Activities
1: Answer these from the text on British politics:
(a) What does Theresa May hope to end within the European Union?
(b) About how many people are members of the Tory party?
(c) In the quoted line in the last paragraph, who holds most of the power in the family?
2: Quote the part of the text on British politics starting at "There’s something similarly" and ending at "might actually decide.".

Source text
■ ■ ■

Theresa May comes up for air. She would like it to be known that she hopes to end freedom of movement within the European Union. She will remove – just like that! – our right to work in France or retire in Spain as that, she has decided, is what we want. She seems weirdly proud about it, too, a little bit “Look what you made me do.” But no member of the British public asked for this. No one made her do it other than the peculiar tribe to which she has pledged allegiance.

There’s something similarly demented about Boris Johnson’s ambitions too. You don’t want this reckless narcissist in charge of the country. No one wants that. Aside from perhaps, a certain portion of the 120,000-odd people who are still perverse enough to be members of the Tory party – because it’s his turn. And somehow, by some convoluted ancestral logic, this is the wing who must be appeased, these are the appetites that must be indulged, these are the people who might actually decide.

England, as George Orwell once wrote, is a family with the wrong members in control. There are the rich relations who must be sucked up to, the poor relations who must be spat upon, and it’s best not to ask too many questions about where all the wealth came from. And remember: “It is a family in which the young are generally thwarted and most of the power is in the hands of irresponsible uncles and bedridden aunts.” Just as adult family squabbles bring with them that same sense of “Why am I still dealing with this shit?”, so it is here: the patrician fossils aren’t talking to the reckless Atlanticists, and the oleaginous metropolitan wing is at odds with the racist granddads – and Cousin Jacob must have his special plate. Stop being the difficult one!

■ ■ ■

Extracted data entries
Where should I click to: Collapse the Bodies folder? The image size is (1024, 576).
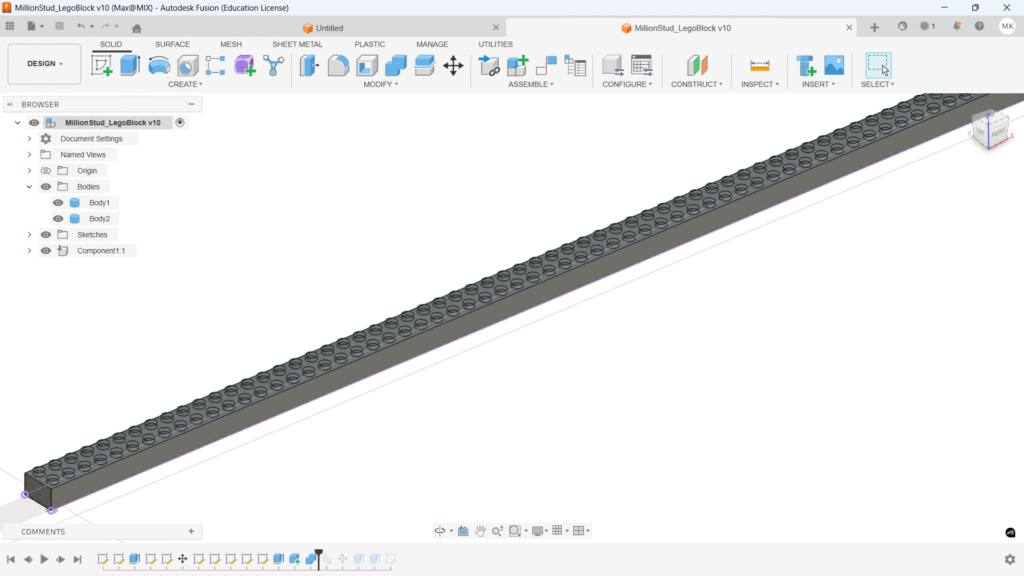click(x=30, y=187)
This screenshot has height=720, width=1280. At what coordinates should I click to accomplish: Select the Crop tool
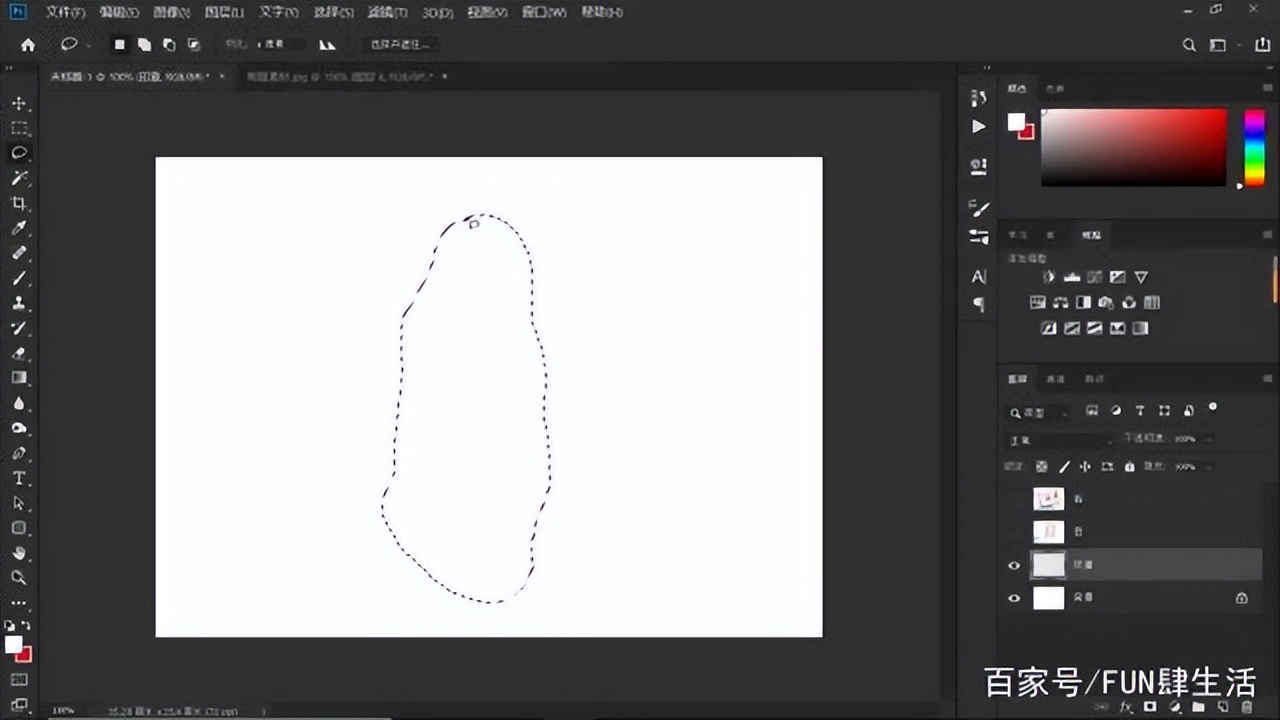tap(18, 203)
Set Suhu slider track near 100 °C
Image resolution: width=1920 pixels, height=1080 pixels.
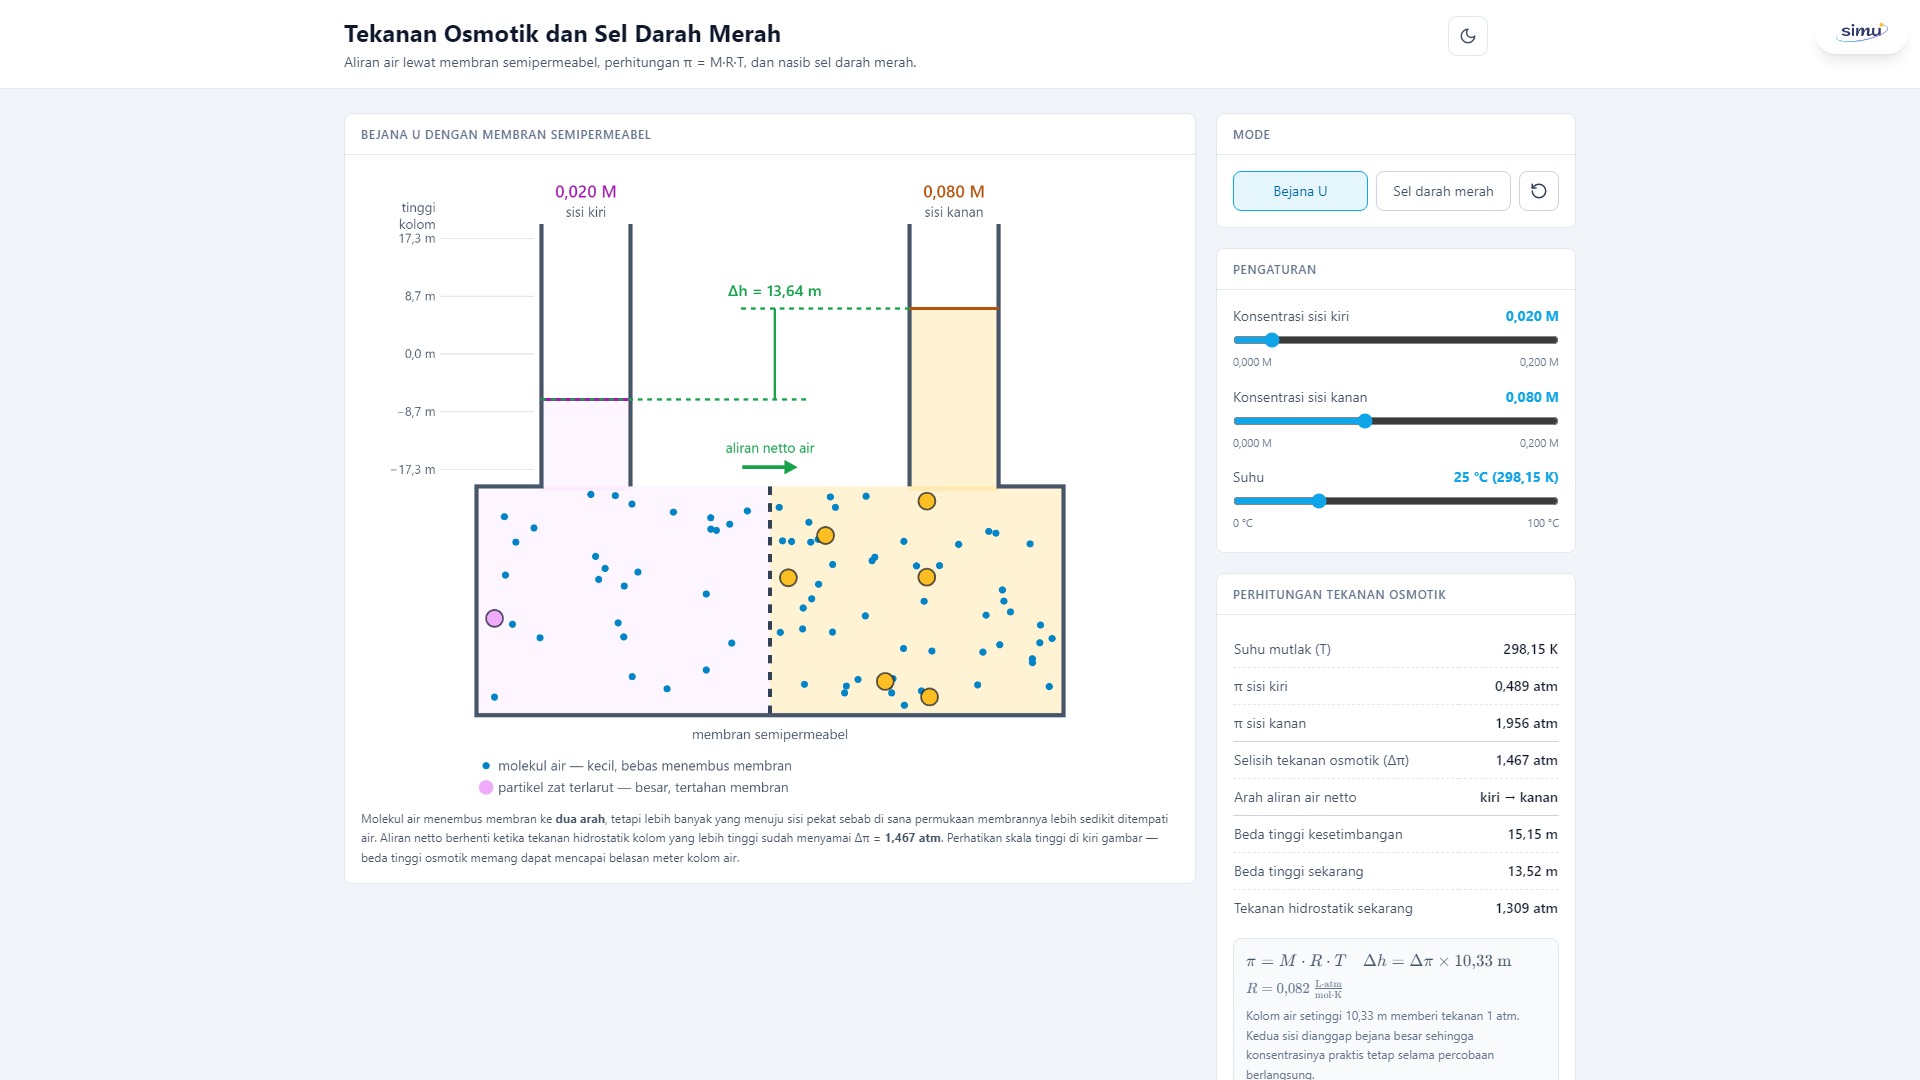tap(1553, 501)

■ ■ ■

Solutions for each task
1:
(a) Freedom of movement.
(b) About 120,000.
(c) Irresponsible uncles and bedridden aunts.

2:
There’s something similarly demented about Boris Johnson’s ambitions too. You don’t want this reckless narcissist in charge of the country. No one wants that. Aside from perhaps, a certain portion of the 120,000-odd people who are still perverse enough to be members of the Tory party – because it’s his turn. And somehow, by some convoluted ancestral logic, this is the wing who must be appeased, these are the appetites that must be indulged, these are the people who might actually decide.